At one extreme, Harvard University cognitive psychologist Steven Pinker has dismissed music as “auditory cheesecake.” As counterpoint, Oxford University evolutionary psychologist Robin Dunbar has suggested that among primates, singing may have been as important as grooming in fostering social cohesion. Potentially even more efficient than picking lice, this “grooming at a distance” may have facilitated the harmonization of large hominin groups.
Music certainly helps reinforce present-day cliques, especially the auditory cheesecake that dominates teens’ playlists. Taylor Swift may be the pinnacle of human evolution. Just don’t try to convince Steven Pinker.

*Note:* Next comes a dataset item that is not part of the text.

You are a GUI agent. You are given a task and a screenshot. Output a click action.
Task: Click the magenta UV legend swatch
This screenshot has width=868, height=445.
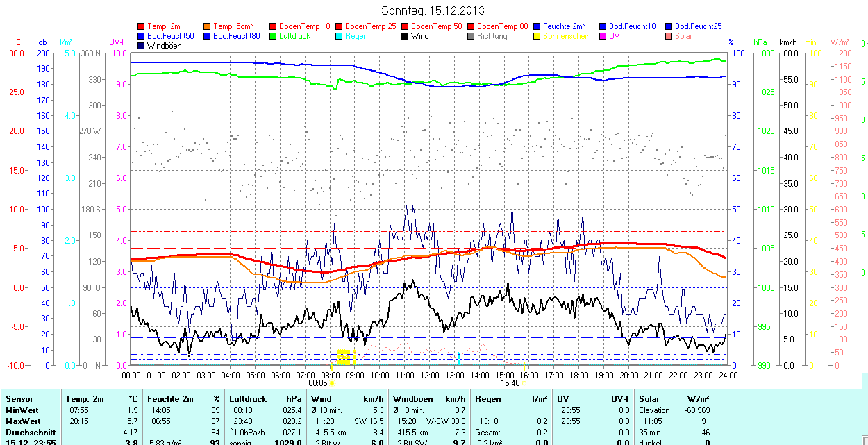tap(603, 36)
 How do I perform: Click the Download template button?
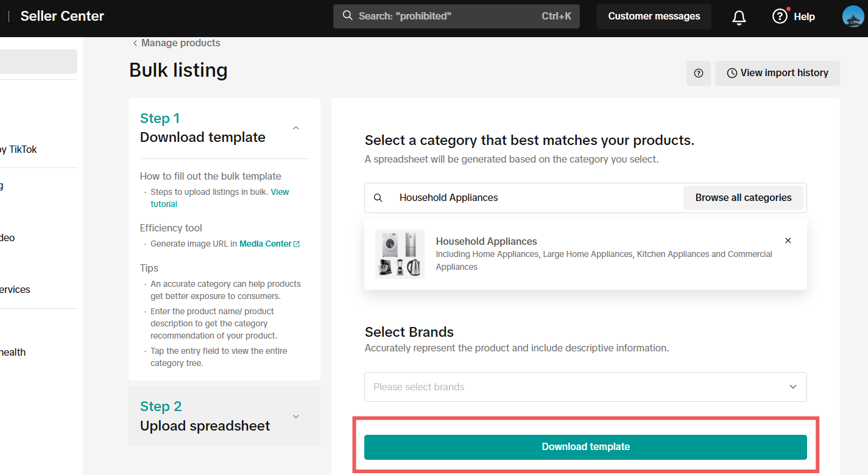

Every week since Aug. 4, 1958, Billboard has compiled a list of the 100 most popular songs based on record sales, airplay and, more recently, streaming listens. For Armand Leroi, an evolutionary biologist at Imperial College London, the chart is the cultural equivalent of a fossil record. Leroi and colleagues have enlisted audio analysis techniques to sort a 50-year sample of 17,000 songs into clusters, much as field biologists might group species.
The 13 headers encompass the gamut of musical styles from 1960 to 2010. They’re sorted in groups based on similarities in patterns of chord change and tone. Standard genre names such as “country” often appear in more than one category. Leroi’s analysis shows that some country songs may be more similar to certain rock tunes than they are to other songs marketed as country.
Listeners who can get caught up in the beautiful sadness of a ballad or the intense anger of death metal know music carries meaning. But linguist Philippe Schlenker of France’s National Center for Scientific Research thinks music isn’t just a way to convey emotion. By mimicking how we experience sound in everyday life, composers embed extra nuance to help tell their stories.
大约4万年前,一根纤细的骨笛被丢弃在中欧一处洞穴里。这支乐器上刻有五个指孔和一个锥形吹口,可以追溯到人类开始定居这块大陆的前后。
人类创作音乐已有很长一段时间了。
就连那支笛子可能也是我们音乐发展历程的一个近期例证。它复杂的设计体现了声学知识,可能借鉴了长久以来的音乐习俗。不过更早以前的实践经验目前还不得而知,因为第一首音乐必定是借助身体与声音创作而成,并且随着创作者的离世而消亡。查尔斯·达尔文认为我们的音乐行为是“最神秘的事情之一”。至少在起源方面,他这番话仍会引起共鸣。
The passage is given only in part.